Required action
Would you print each of the entries below precisely as given?

Dataset entries
=====
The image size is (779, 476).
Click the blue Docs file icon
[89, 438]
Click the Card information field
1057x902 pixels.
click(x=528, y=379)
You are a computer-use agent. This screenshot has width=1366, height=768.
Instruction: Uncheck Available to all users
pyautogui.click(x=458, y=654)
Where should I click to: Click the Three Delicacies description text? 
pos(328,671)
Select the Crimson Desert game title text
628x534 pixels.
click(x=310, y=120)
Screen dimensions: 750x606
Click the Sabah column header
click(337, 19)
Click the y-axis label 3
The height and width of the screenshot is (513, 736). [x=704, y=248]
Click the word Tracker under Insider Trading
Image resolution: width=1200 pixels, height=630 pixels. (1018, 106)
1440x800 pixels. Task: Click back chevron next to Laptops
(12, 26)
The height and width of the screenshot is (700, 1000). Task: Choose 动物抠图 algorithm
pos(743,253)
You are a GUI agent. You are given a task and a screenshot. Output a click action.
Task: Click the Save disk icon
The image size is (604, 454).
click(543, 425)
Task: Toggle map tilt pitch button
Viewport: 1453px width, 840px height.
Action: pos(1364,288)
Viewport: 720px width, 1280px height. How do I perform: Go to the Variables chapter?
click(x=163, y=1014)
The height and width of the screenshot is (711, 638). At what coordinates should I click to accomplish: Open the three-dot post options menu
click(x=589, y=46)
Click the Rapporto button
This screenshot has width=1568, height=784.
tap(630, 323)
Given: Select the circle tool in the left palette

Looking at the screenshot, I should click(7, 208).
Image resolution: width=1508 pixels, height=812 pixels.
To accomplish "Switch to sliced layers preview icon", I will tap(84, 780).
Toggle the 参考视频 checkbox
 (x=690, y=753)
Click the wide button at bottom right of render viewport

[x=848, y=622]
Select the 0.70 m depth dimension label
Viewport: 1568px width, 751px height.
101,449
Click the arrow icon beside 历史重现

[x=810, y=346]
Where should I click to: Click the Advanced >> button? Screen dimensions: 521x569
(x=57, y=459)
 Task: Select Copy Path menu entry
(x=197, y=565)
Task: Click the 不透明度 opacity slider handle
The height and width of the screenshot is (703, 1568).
=====
Finished exercise
The image size is (779, 476).
Click the blue Docs file icon
[89, 438]
Click the Card information field
1057x902 pixels.
click(x=528, y=379)
You are a computer-use agent. This screenshot has width=1366, height=768.
Instruction: Uncheck Available to all users
pyautogui.click(x=458, y=654)
Where should I click to: Click the Three Delicacies description text? 
pos(328,671)
Select the Crimson Desert game title text
628x534 pixels.
click(x=310, y=120)
Screen dimensions: 750x606
Click the Sabah column header
click(337, 19)
Click the y-axis label 3
The height and width of the screenshot is (513, 736). [x=704, y=248]
Click the word Tracker under Insider Trading
Image resolution: width=1200 pixels, height=630 pixels. (1018, 106)
1440x800 pixels. Task: Click back chevron next to Laptops
(12, 26)
The height and width of the screenshot is (700, 1000). Task: Choose 动物抠图 algorithm
pos(743,253)
You are a GUI agent. You are given a task and a screenshot. Output a click action.
Task: Click the Save disk icon
The image size is (604, 454).
click(543, 425)
Task: Toggle map tilt pitch button
Viewport: 1453px width, 840px height.
Action: pos(1364,288)
Viewport: 720px width, 1280px height. How do I perform: Go to the Variables chapter?
click(x=163, y=1014)
The height and width of the screenshot is (711, 638). At what coordinates should I click to accomplish: Open the three-dot post options menu
click(x=589, y=46)
Click the Rapporto button
This screenshot has width=1568, height=784.
tap(630, 323)
Given: Select the circle tool in the left palette

Looking at the screenshot, I should click(7, 208).
Image resolution: width=1508 pixels, height=812 pixels.
To accomplish "Switch to sliced layers preview icon", I will tap(84, 780).
Toggle the 参考视频 checkbox
 (x=690, y=753)
Click the wide button at bottom right of render viewport

[x=848, y=622]
Select the 0.70 m depth dimension label
Viewport: 1568px width, 751px height.
101,449
Click the arrow icon beside 历史重现

[x=810, y=346]
Where should I click to: Click the Advanced >> button? Screen dimensions: 521x569
(x=57, y=459)
 Task: Select Copy Path menu entry
(x=197, y=565)
Task: Click the 不透明度 opacity slider handle
The height and width of the screenshot is (703, 1568).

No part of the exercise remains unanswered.